VILLA RUFOLO-RAVELLO
Villa Rufolo was built in the historic center of Ravello, a town in the province of Salerno, which overlooks the square in front of the Cathedral of the Bishopric and the initial layout of which dates from the thirteenth century, with extensive remodeling nineteenth century.
Brief History Belonging originally to the powerful and wealthy family of Rufolo who excelled in commerce (a Landolfo Rufolo has been immortalized by Boccaccio in the Decameron), then passed by inheritance to other owners such as Confalone and Muscettola.

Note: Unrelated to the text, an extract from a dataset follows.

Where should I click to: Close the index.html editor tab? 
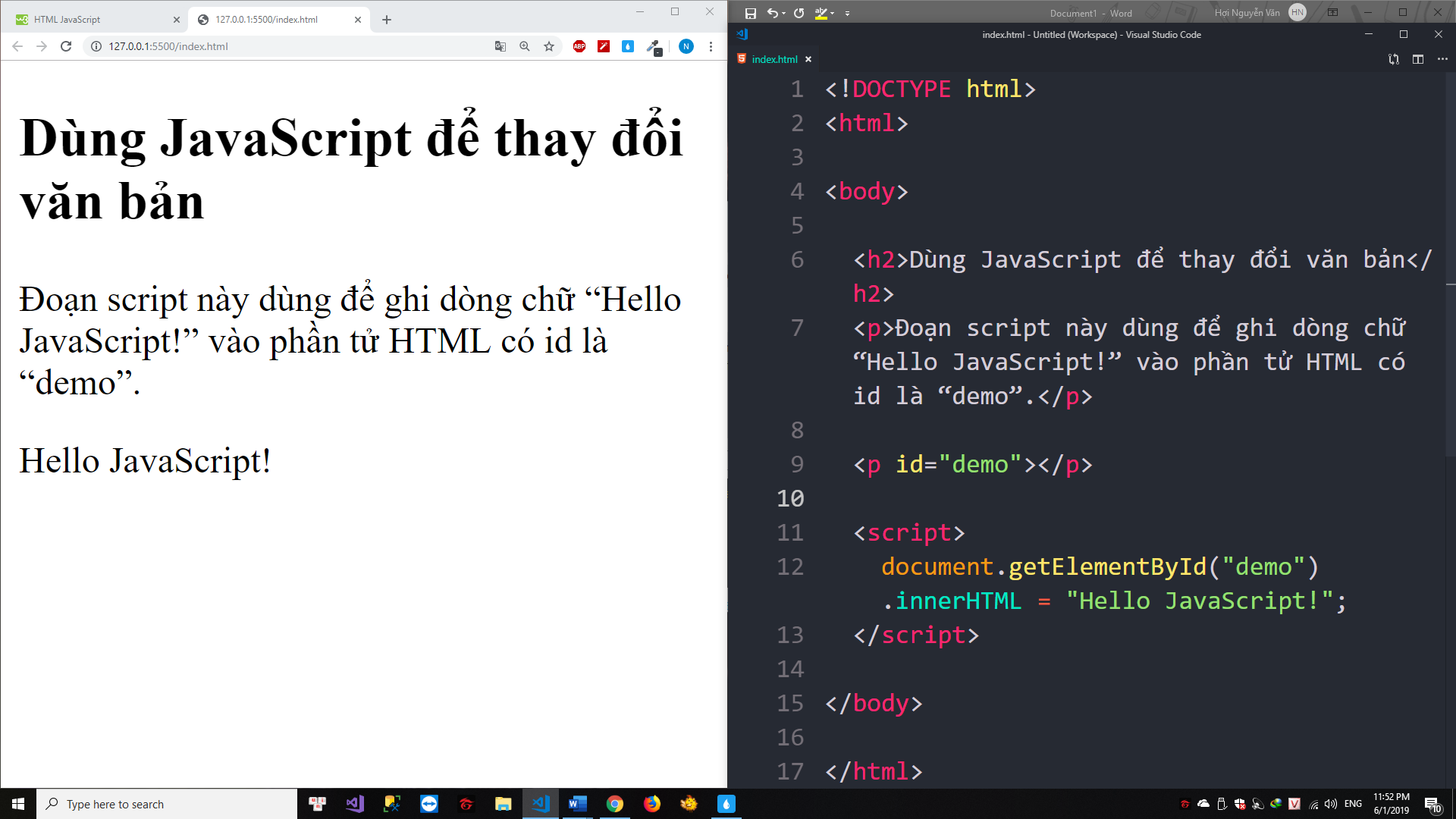point(808,59)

Around the mid-nineteenth century was sold to Scottish Francis Neville Reid took care of a general restoration, attributing today's environment.
You enter the villa through an opening in the arched entrance tower, and after a short street you come to a clearing dominated by the Torre Maggiore: the latter facing the bell tower of the cathedral in Ravello, overlooking the terraces (upper and lower) overlooking the Amalfi coast and the Gulf of Salerno extraordinary flower gardens that are home to most of the year.
Among the rooms of the villa is also worth mentioning a large courtyard elevated like a cloister and some salt added to the museum.
To commemorate the visit of the famous composer Richard Wagner in 1880 - here imagined the garden of Klingsor in the second act of Parsifal - every year the lower garden of Villa Rufolo hosts, with success, the Wagnerian concert.